Al concentrar la función social en el cumplimento de niveles estables de productividad (Art. 11) y establecer la tierra como un recurso productivo de explotación y no como un medio común de vida, homogeniza la diversidad de formas productivas y saberes reproducidos fundamentalmente por las mujeres.
El establecimiento del uso sustentable de la tierra no impide o limita el uso de paquetes tecnológicos para incrementar la productividad.

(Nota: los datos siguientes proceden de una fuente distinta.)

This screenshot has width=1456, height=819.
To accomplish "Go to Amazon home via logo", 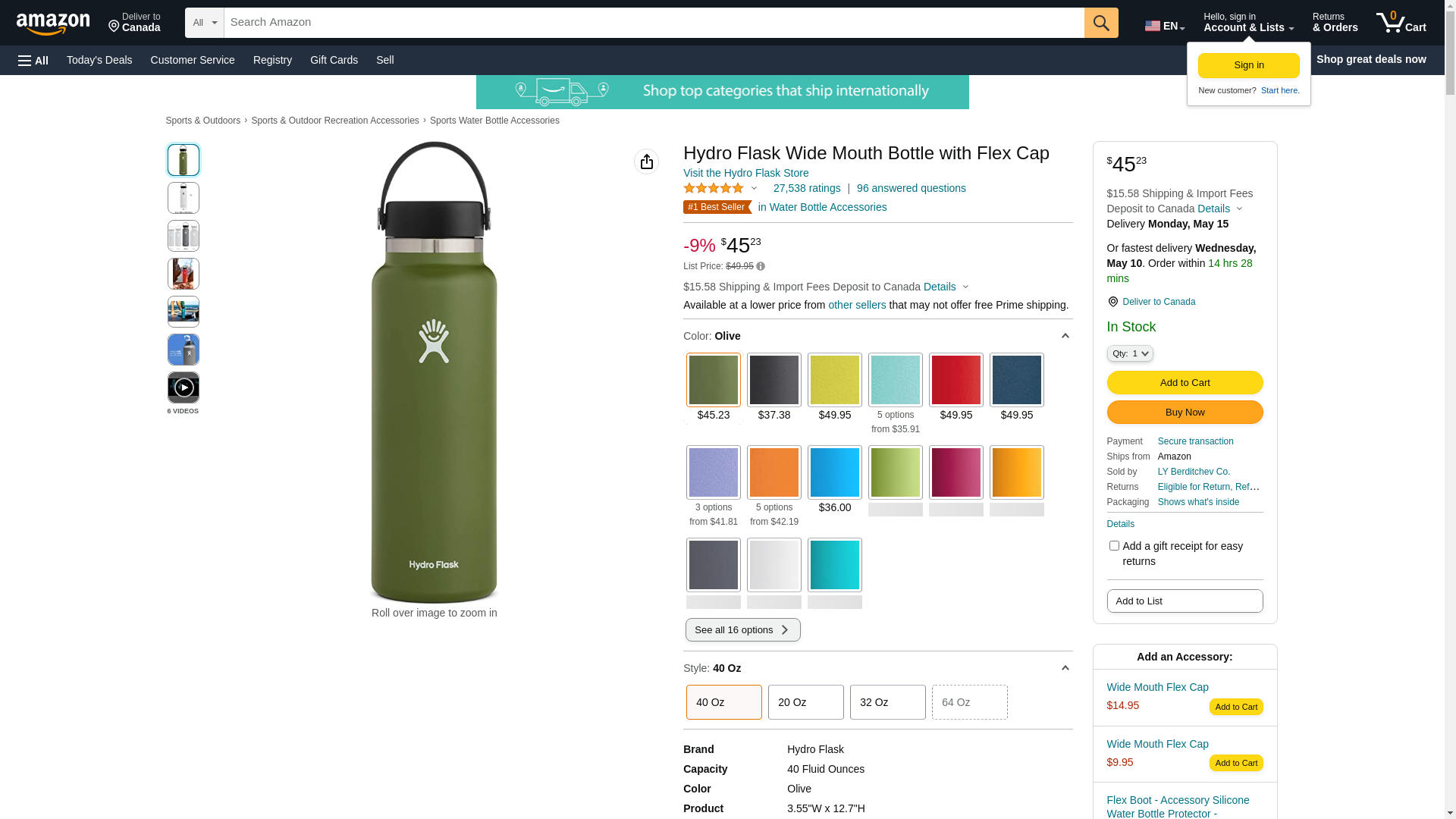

Tampoco establece con claridad la prohibición de transgénicos, amenazando, por lo tanto, el trabajo y conocimientos de cuidado, preservación y reproducción de semillas para el mantenimiento de la riqueza genética y un mejor enfrentamiento en etapas de crisis y hambrunas, tareas que están fundamentalmente a cargo de las mujeres campesinas que se organizan en estrategias como el intercambio y preservación de semillas a través de bancos.
Propone la “convivencia” entre la agroindustria y la soberanía alimentaria (Art. 2.) negando la existencia de relaciones de poder en el campo y la promoción de la agroindustria como modelo predominante, y obliga a los y las campesinas a usar la tierra para la producción de monocultivos y agroindustria, en detrimento de la soberanía alimentaria. Esta negación limita las posibilidades reales de reproducción de la soberanía alimentaria y de la calidad de vida de las mujeres campesinas, mientras que ellas contribuyen con su trabajo y conocimiento.

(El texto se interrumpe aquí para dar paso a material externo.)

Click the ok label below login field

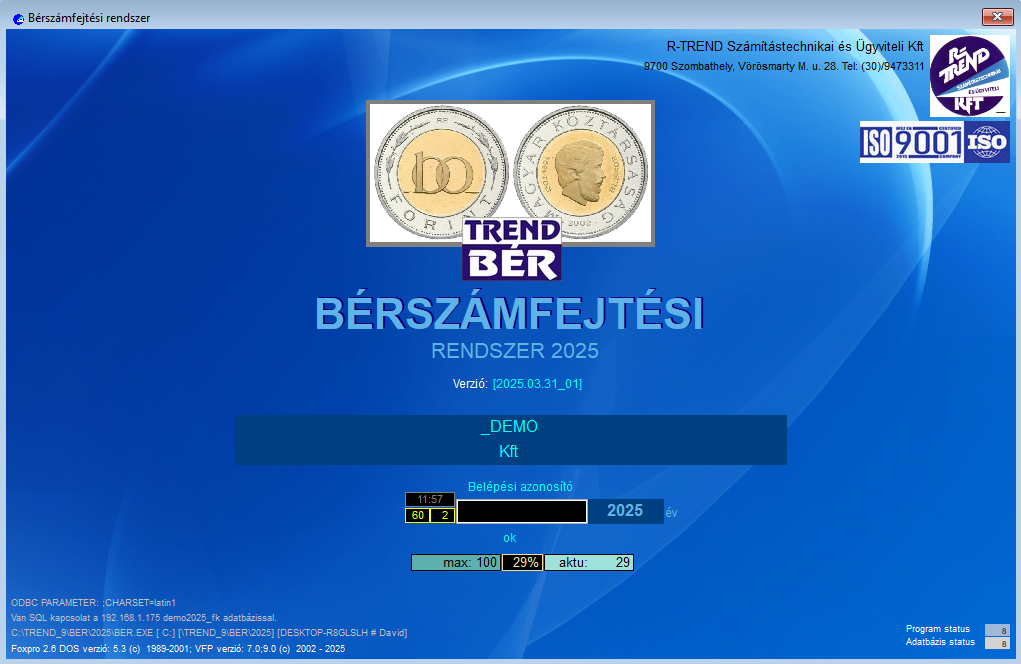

La norma consolida una única visión y proyecto del Estado sobre el campo, negando y limitando la participación de las organizaciones campesinas en la construcción de este proyecto (Art. 26.). A pesar del rol histórico de las organizaciones en la defensa de un modelo de soberanía alimentaria, el Estado reconoce únicamente a las organizaciones campesinas legales, y desconoce formas organizativas autónomas a las que pertenecen fundamentalmente las mujeres indígenas y afroecuatorianas.
El carácter de la institucionalidad agraria muestra el proyecto estatal de control del campo, que tiene como eje principal la promoción de estructuras jerárquicas, verticales y poco democráticas. Un ejemplo es la Autoridad Agraria Nacional, definida por el Ejecutivo para la formulación y aplicación de la política de tierras sin participación social.

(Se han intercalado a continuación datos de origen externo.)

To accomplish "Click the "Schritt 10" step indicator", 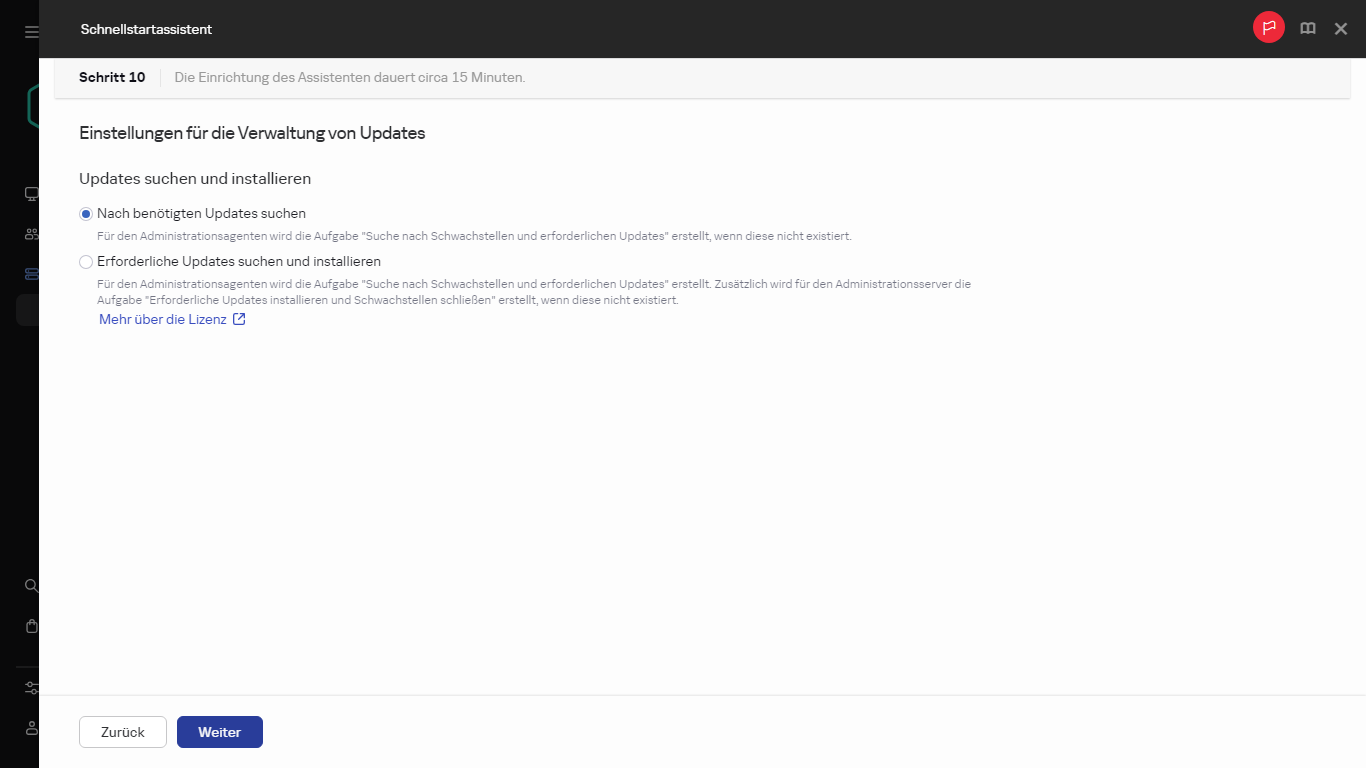I will (112, 77).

El Fondo Nacional de Tierras concentra todas las tierras estatales de los programas de redistribución. La única forma para que el Fondo entre en funcionamiento es comprando tierras y volviéndolas a vender al mismo precio de la compra. Por lo tanto, su creación está relacionada con la transacción mercantil de la tierra y no con una concepción de redistribución por justicia social. No se establece enfoque de género o la constitución de un Fondo específico para las mujeres.
En resumen, la actual Ley expresa la modernización capitalista y su alianza con el patriarcado en el campo y con el proyecto de las elites sobre éste, sepultando la posibilidad de procesos de Reforma Agraria y, probablemente, precarizando y condicionando aún más la vida de las mujeres campesinas, indígenas, montubias y afroecuatorianas, que se ven conminadas a seguir sosteniendo con su trabajo y con sus saberes la seguridad y soberanía alimentarias, sin autonomía ni posibilidades de redistrubición y reconocimiento real a su perseverancia en un proyecto de reproducción de la vida, que tiene en el centro el cuidado de la sociedad.
*Las opiniones expresadas en este documento son responsabilidad del autor y no comprometen la opinión y posición del IPDRS.